**What needs to be done:** Check each line of the material below for "computer", then copy the ones that contain it.
[Start of section]
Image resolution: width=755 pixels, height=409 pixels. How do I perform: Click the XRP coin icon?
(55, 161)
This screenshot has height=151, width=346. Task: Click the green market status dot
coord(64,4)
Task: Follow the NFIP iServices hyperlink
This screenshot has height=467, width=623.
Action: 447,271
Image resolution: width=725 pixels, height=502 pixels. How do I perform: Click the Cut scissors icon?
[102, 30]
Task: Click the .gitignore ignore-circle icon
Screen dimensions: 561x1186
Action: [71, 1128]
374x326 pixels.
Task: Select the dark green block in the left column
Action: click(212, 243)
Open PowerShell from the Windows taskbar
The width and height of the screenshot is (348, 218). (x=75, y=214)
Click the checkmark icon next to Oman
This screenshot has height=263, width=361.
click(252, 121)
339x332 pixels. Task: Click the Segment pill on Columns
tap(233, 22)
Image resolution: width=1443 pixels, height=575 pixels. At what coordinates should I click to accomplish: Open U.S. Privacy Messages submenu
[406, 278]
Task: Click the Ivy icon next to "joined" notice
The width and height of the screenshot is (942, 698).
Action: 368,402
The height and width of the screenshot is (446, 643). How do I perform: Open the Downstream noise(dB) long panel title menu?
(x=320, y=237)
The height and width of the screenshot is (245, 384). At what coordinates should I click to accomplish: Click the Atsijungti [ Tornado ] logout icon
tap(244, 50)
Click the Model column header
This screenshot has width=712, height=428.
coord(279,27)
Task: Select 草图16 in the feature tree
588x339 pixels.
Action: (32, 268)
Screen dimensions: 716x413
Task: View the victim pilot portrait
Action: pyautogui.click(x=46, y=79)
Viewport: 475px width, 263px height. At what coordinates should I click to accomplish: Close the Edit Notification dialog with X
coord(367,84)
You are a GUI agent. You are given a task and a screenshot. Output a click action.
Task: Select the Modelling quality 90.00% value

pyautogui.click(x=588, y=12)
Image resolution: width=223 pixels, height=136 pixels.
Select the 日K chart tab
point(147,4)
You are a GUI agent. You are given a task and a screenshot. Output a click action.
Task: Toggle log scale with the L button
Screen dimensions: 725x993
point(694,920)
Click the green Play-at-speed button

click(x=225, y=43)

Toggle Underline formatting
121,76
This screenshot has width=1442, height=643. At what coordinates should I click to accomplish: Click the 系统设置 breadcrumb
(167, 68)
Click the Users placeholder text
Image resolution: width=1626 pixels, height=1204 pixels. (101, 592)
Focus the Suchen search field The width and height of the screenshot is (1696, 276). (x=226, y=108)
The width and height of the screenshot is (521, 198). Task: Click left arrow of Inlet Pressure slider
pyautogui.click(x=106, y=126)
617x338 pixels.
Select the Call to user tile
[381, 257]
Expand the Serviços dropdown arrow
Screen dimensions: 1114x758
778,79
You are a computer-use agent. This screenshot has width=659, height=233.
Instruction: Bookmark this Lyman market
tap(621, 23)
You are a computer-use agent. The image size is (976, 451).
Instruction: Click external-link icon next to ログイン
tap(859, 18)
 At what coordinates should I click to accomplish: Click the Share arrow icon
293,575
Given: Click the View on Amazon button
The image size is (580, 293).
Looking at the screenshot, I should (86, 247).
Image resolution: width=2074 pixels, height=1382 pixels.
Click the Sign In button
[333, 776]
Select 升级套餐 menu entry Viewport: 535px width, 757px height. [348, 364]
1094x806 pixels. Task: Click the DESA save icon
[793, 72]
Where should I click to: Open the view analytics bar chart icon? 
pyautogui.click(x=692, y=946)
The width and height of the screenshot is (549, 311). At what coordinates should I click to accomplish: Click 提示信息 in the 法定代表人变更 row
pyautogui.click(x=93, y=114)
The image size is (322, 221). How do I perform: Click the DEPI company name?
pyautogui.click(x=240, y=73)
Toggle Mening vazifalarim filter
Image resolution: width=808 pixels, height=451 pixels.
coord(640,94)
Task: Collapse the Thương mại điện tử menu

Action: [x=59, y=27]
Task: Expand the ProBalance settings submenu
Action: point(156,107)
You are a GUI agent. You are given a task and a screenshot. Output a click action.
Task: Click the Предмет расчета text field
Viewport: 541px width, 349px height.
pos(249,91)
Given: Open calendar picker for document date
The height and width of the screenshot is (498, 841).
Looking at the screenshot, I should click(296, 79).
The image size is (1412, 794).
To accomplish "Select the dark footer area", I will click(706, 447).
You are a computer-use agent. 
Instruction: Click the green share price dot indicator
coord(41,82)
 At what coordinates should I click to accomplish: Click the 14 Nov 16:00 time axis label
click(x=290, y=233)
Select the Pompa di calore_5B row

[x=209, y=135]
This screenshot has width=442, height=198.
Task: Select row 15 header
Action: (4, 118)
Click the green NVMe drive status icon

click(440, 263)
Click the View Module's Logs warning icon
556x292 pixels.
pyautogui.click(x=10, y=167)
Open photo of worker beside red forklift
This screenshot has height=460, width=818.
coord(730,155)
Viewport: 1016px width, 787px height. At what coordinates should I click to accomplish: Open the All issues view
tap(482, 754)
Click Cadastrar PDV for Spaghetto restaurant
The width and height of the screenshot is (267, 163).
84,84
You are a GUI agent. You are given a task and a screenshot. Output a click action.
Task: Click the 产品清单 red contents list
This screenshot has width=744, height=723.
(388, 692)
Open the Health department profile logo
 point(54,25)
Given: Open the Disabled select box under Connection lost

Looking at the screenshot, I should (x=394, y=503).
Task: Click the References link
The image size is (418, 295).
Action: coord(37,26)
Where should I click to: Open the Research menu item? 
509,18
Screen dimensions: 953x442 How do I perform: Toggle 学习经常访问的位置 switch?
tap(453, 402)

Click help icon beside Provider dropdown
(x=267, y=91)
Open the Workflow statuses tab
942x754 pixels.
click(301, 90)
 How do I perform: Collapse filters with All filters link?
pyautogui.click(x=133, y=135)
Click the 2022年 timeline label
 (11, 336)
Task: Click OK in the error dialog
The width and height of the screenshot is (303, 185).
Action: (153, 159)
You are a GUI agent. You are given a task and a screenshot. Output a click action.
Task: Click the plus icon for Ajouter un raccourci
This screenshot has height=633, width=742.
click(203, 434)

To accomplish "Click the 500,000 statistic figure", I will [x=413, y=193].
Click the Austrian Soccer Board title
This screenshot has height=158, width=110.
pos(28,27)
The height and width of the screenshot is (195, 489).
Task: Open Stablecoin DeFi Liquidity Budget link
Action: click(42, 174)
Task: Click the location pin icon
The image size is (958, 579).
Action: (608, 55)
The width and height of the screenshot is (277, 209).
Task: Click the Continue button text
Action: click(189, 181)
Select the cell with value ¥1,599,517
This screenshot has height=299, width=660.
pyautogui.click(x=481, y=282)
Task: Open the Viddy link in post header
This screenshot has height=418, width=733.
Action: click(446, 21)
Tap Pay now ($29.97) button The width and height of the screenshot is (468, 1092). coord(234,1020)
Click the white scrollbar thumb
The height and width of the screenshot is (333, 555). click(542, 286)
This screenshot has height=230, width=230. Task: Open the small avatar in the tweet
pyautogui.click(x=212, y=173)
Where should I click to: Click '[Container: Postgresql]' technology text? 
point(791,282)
[End of section]
**Reply:**
You are a computer-use agent. This screenshot has width=659, height=233.
You are a computer-use agent. The image size is (976, 451).
You are a computer-use agent. 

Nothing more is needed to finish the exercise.